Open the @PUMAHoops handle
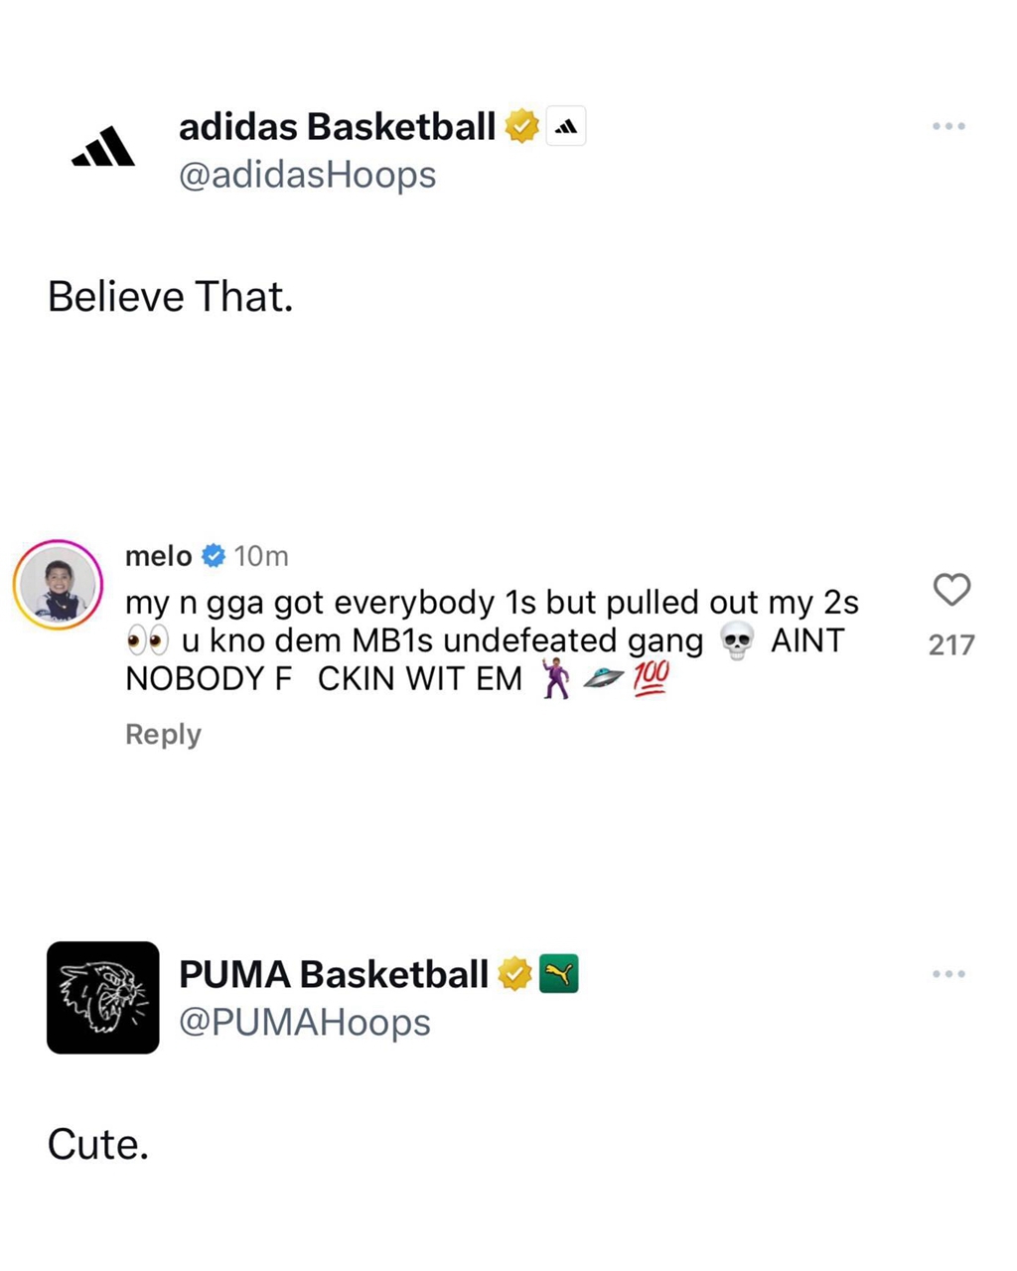The image size is (1017, 1271). pyautogui.click(x=304, y=1023)
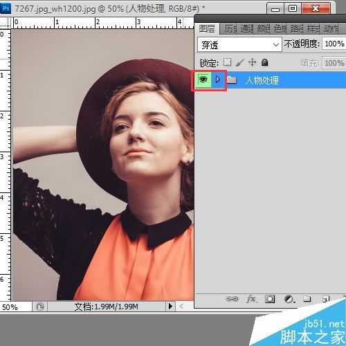Image resolution: width=346 pixels, height=346 pixels.
Task: Toggle the lock transparent pixels icon
Action: click(228, 62)
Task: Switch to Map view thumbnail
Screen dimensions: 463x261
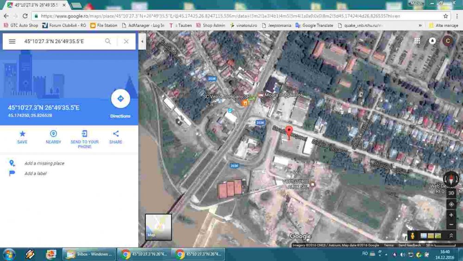Action: pyautogui.click(x=158, y=227)
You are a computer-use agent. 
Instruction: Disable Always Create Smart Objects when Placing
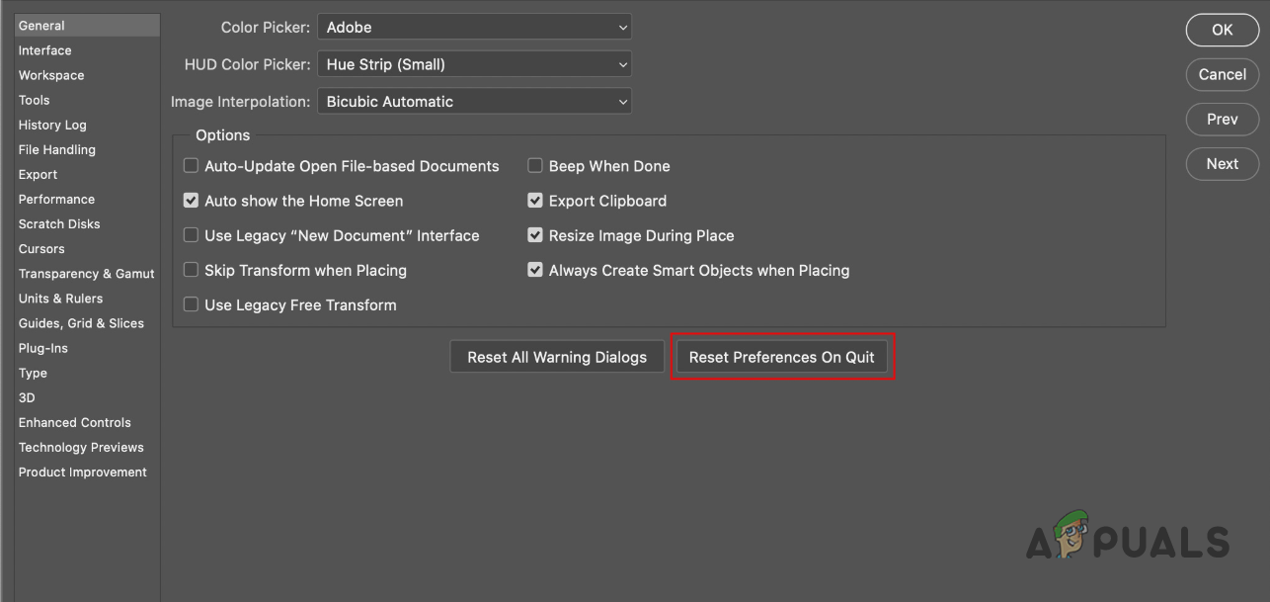535,270
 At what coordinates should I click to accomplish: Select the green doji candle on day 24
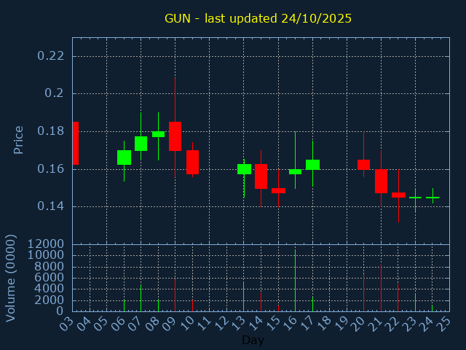tap(433, 198)
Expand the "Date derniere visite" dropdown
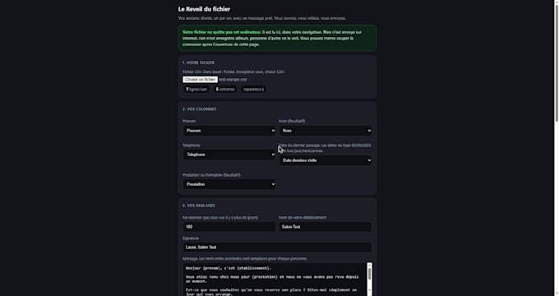 point(326,160)
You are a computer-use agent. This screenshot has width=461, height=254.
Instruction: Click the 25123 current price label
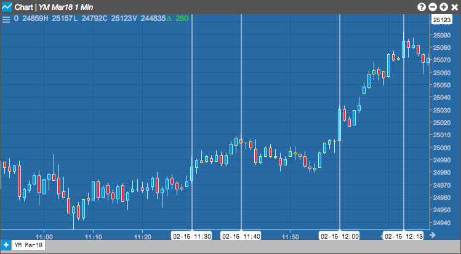coord(442,20)
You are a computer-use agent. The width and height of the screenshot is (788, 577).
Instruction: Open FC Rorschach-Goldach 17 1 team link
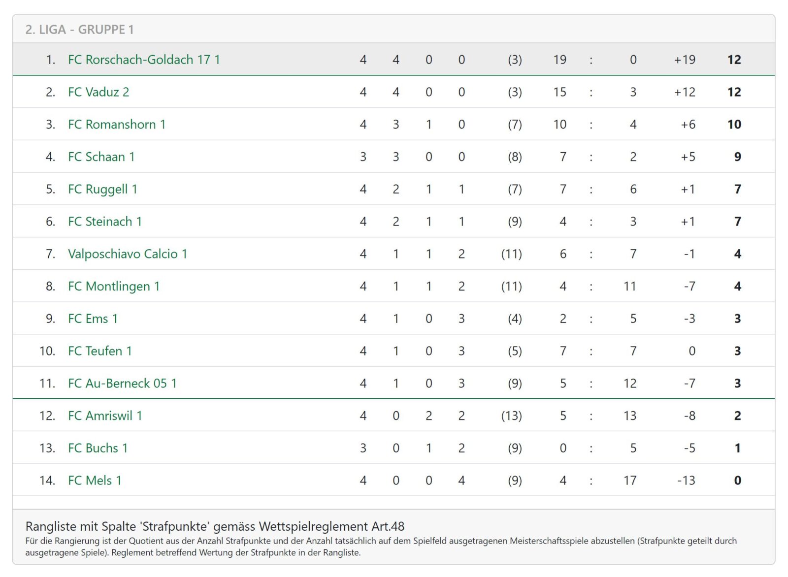(144, 60)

-- Activity --
Could you report every line of the material that contains the string "agent"?

-- Result below --
You are a computer-use agent. 
You are a computer-use agent. This screenshot has width=461, height=254.
You are a computer-use agent. The width and height of the screenshot is (788, 577).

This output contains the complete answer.